Down With Webster is known for overlapping genres in their music, resulting in what can only be defined as pop.
“I call it iPod music, it’s everything you have on your iPod mixed into one,” said Bucky.
This could be attributed to their habitually collaborative efforts during the music making process which they’ve been recently very preoccupied with. The band’s new album, called Party For Your Life after their most recent single, was scheduled to be released in October, but has been pushed back to January.
“We went back and listened to it and there were a few songs we basically just wanted to redo,” said Gillett. “We’re hard on ourselves.”
Down With Webster has so far spent the last month completely revising two songs from the original album and developing two new songs that might take the place of others. Gillett extended his apologies to fans during an interview with The Cord.
“Sorry we took the extra month but I really think it’s worth it, this thing is going to hopefully live forever.”
The band, however, offered the audience at Turret Nightclub on Tuesday November 5 a small taste of what they are missing with a couple of new songs and a lot of favourites.
The whole show had the ground shaking while students brought their hands in a W shape up and down with the beat. Down with Webster was inclusive as always, encouraging backs of hands to go up in rhythm with “The Back Of My Hand” and making the audience repeat the chorus during “Gon’ Do It.”

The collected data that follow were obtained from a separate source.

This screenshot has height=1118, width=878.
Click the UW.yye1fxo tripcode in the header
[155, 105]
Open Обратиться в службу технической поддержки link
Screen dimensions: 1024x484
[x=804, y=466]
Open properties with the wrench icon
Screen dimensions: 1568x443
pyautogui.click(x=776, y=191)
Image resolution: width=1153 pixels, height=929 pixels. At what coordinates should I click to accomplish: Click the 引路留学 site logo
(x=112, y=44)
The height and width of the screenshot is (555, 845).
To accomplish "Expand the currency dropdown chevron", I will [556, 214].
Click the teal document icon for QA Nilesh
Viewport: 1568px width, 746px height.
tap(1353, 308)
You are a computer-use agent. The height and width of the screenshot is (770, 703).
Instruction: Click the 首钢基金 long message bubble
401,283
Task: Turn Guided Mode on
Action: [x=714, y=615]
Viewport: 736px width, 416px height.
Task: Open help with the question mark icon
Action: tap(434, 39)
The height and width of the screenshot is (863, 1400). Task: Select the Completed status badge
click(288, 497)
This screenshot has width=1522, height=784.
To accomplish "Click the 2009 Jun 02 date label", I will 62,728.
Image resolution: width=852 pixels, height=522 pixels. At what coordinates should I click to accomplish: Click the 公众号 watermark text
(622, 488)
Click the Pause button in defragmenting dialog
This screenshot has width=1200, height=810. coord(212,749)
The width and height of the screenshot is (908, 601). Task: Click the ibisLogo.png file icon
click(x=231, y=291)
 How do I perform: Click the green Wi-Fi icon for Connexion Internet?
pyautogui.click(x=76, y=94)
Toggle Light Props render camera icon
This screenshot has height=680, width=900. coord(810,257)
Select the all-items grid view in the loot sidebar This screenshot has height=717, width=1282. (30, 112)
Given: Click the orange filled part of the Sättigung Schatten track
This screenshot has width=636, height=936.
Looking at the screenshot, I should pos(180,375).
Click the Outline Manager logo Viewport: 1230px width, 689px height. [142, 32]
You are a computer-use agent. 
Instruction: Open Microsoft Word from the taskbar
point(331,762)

Back in early spring, the Wilfrid Laurier University Students’ Union held a contest that gave bands the opportunity to compete to win a chance to open for Down With Webster. Students were invited to submit music online and have their friends vote. The bands with the most votes moved on to be appraised by a panel of judges and in August, The Bends were told they had won.
“We’re just really excited,” said senior director of marketing at CIBC, Massimo Noce. “I mean this is a fun event, it feels like everybody’s having a good time and we think it’s extremely rewarding for a band like The Bends, kudos to them.”